• Problem:
Below, some lines carry pictures; leave those pictures out and retype exactly the lines from the one with "Screen dimensions: 1186x800" through the one with "the Refresh button".

(Supplied material Opens)

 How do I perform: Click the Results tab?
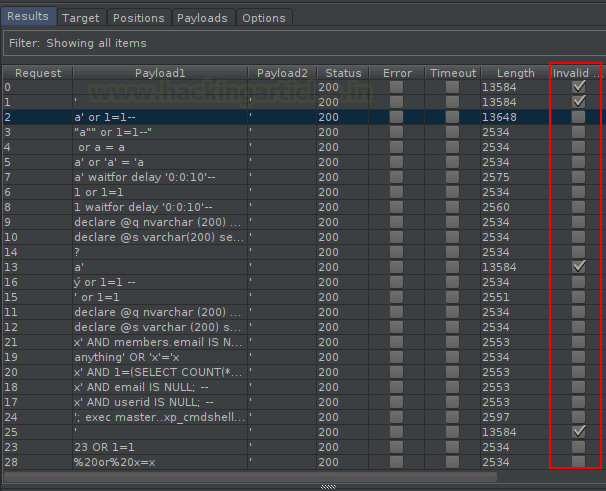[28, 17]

(Supplied material Closes)
(Supplied material Opens)

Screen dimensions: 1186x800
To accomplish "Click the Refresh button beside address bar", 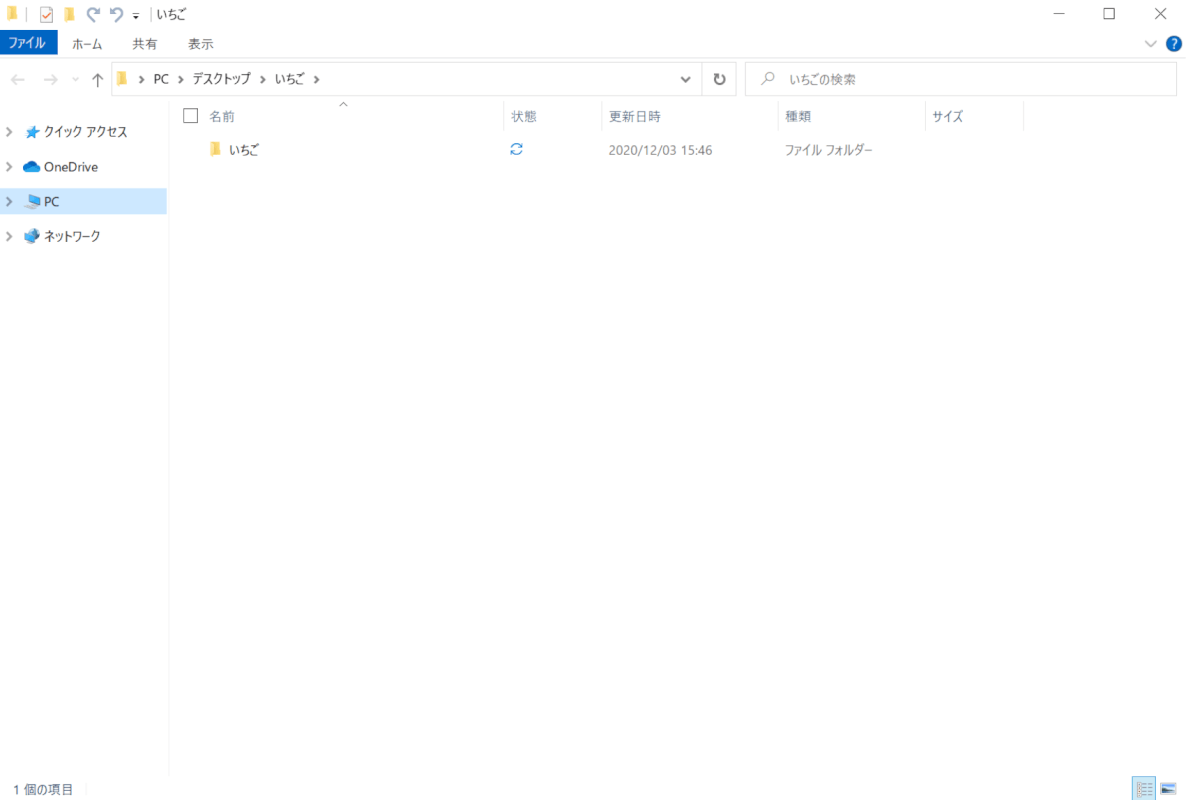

(Supplied material Closes)
(Supplied material Opens)

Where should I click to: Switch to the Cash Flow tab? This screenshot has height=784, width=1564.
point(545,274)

(Supplied material Closes)

• Task solution:
Screen dimensions: 1186x800
To accomplish "Click the Refresh button beside address bar", 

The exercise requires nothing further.